Items from a data source:
- Opening Delimiter -

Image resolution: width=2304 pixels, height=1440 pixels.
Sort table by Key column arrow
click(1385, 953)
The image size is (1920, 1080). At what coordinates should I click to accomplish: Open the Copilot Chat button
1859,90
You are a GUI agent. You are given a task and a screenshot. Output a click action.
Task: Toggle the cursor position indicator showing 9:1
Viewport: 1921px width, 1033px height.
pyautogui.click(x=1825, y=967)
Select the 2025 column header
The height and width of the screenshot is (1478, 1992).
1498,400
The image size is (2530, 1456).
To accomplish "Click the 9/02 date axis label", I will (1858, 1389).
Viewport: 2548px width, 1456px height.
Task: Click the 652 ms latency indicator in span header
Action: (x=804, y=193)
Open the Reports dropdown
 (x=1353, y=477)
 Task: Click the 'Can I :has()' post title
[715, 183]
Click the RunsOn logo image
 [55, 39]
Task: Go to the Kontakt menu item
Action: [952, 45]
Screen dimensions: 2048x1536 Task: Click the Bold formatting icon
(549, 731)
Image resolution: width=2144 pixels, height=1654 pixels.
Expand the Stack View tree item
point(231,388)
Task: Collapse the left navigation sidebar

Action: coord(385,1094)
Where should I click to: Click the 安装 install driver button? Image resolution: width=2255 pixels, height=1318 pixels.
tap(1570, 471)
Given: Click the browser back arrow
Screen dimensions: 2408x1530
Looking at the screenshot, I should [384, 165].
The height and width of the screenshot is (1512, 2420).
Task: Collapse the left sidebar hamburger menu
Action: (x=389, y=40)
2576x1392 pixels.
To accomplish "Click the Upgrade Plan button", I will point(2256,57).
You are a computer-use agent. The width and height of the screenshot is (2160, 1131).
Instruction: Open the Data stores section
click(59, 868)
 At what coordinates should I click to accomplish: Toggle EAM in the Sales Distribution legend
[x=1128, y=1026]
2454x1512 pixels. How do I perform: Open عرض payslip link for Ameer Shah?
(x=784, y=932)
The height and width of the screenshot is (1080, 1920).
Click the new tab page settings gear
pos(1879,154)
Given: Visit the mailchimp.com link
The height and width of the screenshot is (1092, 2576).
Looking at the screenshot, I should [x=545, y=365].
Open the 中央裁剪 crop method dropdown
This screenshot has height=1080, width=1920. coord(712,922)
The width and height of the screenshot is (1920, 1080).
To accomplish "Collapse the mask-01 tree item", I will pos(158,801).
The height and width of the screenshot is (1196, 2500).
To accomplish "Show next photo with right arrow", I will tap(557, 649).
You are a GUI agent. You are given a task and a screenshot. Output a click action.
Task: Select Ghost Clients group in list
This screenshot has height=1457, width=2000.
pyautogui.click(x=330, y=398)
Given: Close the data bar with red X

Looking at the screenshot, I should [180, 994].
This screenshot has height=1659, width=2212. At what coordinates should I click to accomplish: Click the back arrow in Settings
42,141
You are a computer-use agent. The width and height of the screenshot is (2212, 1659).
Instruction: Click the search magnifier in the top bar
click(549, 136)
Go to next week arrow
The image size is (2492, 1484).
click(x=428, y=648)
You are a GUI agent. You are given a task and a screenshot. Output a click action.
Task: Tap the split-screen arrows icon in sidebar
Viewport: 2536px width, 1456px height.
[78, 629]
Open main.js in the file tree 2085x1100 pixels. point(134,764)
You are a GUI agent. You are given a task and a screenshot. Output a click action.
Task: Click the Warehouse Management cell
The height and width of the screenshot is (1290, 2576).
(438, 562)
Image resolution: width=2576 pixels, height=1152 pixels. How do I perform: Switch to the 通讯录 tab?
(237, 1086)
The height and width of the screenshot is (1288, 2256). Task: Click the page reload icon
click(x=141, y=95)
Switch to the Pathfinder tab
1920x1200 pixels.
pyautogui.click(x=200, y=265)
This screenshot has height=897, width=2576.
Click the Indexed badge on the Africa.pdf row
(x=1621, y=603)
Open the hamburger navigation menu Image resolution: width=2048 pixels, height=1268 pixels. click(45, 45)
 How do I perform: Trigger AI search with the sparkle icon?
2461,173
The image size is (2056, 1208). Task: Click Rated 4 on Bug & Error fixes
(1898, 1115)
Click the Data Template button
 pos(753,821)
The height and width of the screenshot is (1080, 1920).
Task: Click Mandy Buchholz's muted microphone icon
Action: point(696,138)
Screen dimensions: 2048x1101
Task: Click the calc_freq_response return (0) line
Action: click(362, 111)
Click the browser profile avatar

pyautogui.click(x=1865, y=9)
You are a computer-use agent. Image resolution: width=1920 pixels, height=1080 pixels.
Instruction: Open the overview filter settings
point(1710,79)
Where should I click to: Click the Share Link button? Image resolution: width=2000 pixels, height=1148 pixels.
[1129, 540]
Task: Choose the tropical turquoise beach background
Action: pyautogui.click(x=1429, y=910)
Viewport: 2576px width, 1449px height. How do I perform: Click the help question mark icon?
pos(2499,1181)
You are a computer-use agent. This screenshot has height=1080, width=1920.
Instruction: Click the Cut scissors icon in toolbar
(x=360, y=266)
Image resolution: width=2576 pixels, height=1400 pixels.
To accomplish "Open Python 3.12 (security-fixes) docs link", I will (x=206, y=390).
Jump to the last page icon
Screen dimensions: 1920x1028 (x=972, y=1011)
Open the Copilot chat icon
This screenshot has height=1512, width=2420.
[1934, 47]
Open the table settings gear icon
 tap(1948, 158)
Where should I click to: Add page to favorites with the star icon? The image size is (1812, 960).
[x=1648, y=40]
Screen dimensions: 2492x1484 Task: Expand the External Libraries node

- Closing Delimiter -

_ASSIGNMENT_
Once more, write out all the data exactly.

_RESULT OF THIS TASK_
Image resolution: width=2304 pixels, height=1440 pixels.
Sort table by Key column arrow
click(1385, 953)
The image size is (1920, 1080). At what coordinates should I click to accomplish: Open the Copilot Chat button
1859,90
You are a GUI agent. You are given a task and a screenshot. Output a click action.
Task: Toggle the cursor position indicator showing 9:1
Viewport: 1921px width, 1033px height.
pyautogui.click(x=1825, y=967)
Select the 2025 column header
The height and width of the screenshot is (1478, 1992).
1498,400
The image size is (2530, 1456).
To accomplish "Click the 9/02 date axis label", I will (1858, 1389).
Viewport: 2548px width, 1456px height.
Task: Click the 652 ms latency indicator in span header
Action: (x=804, y=193)
Open the Reports dropdown
 (x=1353, y=477)
 Task: Click the 'Can I :has()' post title
[715, 183]
Click the RunsOn logo image
 [55, 39]
Task: Go to the Kontakt menu item
Action: [952, 45]
Screen dimensions: 2048x1536 Task: Click the Bold formatting icon
(549, 731)
Image resolution: width=2144 pixels, height=1654 pixels.
Expand the Stack View tree item
point(231,388)
Task: Collapse the left navigation sidebar

Action: coord(385,1094)
Where should I click to: Click the 安装 install driver button? Image resolution: width=2255 pixels, height=1318 pixels.
tap(1570, 471)
Given: Click the browser back arrow
Screen dimensions: 2408x1530
Looking at the screenshot, I should [384, 165].
The height and width of the screenshot is (1512, 2420).
Task: Collapse the left sidebar hamburger menu
Action: (x=389, y=40)
2576x1392 pixels.
To accomplish "Click the Upgrade Plan button", I will point(2256,57).
You are a computer-use agent. The width and height of the screenshot is (2160, 1131).
Instruction: Open the Data stores section
click(59, 868)
 At what coordinates should I click to accomplish: Toggle EAM in the Sales Distribution legend
[x=1128, y=1026]
2454x1512 pixels. How do I perform: Open عرض payslip link for Ameer Shah?
(x=784, y=932)
The height and width of the screenshot is (1080, 1920).
Click the new tab page settings gear
pos(1879,154)
Given: Visit the mailchimp.com link
The height and width of the screenshot is (1092, 2576).
Looking at the screenshot, I should [x=545, y=365].
Open the 中央裁剪 crop method dropdown
This screenshot has height=1080, width=1920. coord(712,922)
The width and height of the screenshot is (1920, 1080).
To accomplish "Collapse the mask-01 tree item", I will pos(158,801).
The height and width of the screenshot is (1196, 2500).
To accomplish "Show next photo with right arrow", I will tap(557, 649).
You are a GUI agent. You are given a task and a screenshot. Output a click action.
Task: Select Ghost Clients group in list
This screenshot has height=1457, width=2000.
pyautogui.click(x=330, y=398)
Given: Close the data bar with red X

Looking at the screenshot, I should [180, 994].
This screenshot has height=1659, width=2212. At what coordinates should I click to accomplish: Click the back arrow in Settings
42,141
You are a computer-use agent. The width and height of the screenshot is (2212, 1659).
Instruction: Click the search magnifier in the top bar
click(549, 136)
Go to next week arrow
The image size is (2492, 1484).
click(x=428, y=648)
You are a GUI agent. You are given a task and a screenshot. Output a click action.
Task: Tap the split-screen arrows icon in sidebar
Viewport: 2536px width, 1456px height.
[78, 629]
Open main.js in the file tree 2085x1100 pixels. point(134,764)
You are a GUI agent. You are given a task and a screenshot. Output a click action.
Task: Click the Warehouse Management cell
The height and width of the screenshot is (1290, 2576).
(438, 562)
Image resolution: width=2576 pixels, height=1152 pixels. How do I perform: Switch to the 通讯录 tab?
(237, 1086)
The height and width of the screenshot is (1288, 2256). Task: Click the page reload icon
click(x=141, y=95)
Switch to the Pathfinder tab
1920x1200 pixels.
pyautogui.click(x=200, y=265)
This screenshot has height=897, width=2576.
Click the Indexed badge on the Africa.pdf row
(x=1621, y=603)
Open the hamburger navigation menu Image resolution: width=2048 pixels, height=1268 pixels. click(45, 45)
 How do I perform: Trigger AI search with the sparkle icon?
2461,173
The image size is (2056, 1208). Task: Click Rated 4 on Bug & Error fixes
(1898, 1115)
Click the Data Template button
 pos(753,821)
The height and width of the screenshot is (1080, 1920).
Task: Click Mandy Buchholz's muted microphone icon
Action: point(696,138)
Screen dimensions: 2048x1101
Task: Click the calc_freq_response return (0) line
Action: click(362, 111)
Click the browser profile avatar

pyautogui.click(x=1865, y=9)
You are a computer-use agent. Image resolution: width=1920 pixels, height=1080 pixels.
Instruction: Open the overview filter settings
point(1710,79)
Where should I click to: Click the Share Link button? Image resolution: width=2000 pixels, height=1148 pixels.
[1129, 540]
Task: Choose the tropical turquoise beach background
Action: pyautogui.click(x=1429, y=910)
Viewport: 2576px width, 1449px height. How do I perform: Click the help question mark icon?
pos(2499,1181)
You are a computer-use agent. This screenshot has height=1080, width=1920.
Instruction: Click the Cut scissors icon in toolbar
(x=360, y=266)
Image resolution: width=2576 pixels, height=1400 pixels.
To accomplish "Open Python 3.12 (security-fixes) docs link", I will (x=206, y=390).
Jump to the last page icon
Screen dimensions: 1920x1028 (x=972, y=1011)
Open the Copilot chat icon
This screenshot has height=1512, width=2420.
[1934, 47]
Open the table settings gear icon
 tap(1948, 158)
Where should I click to: Add page to favorites with the star icon? The image size is (1812, 960).
[x=1648, y=40]
Screen dimensions: 2492x1484 Task: Expand the External Libraries node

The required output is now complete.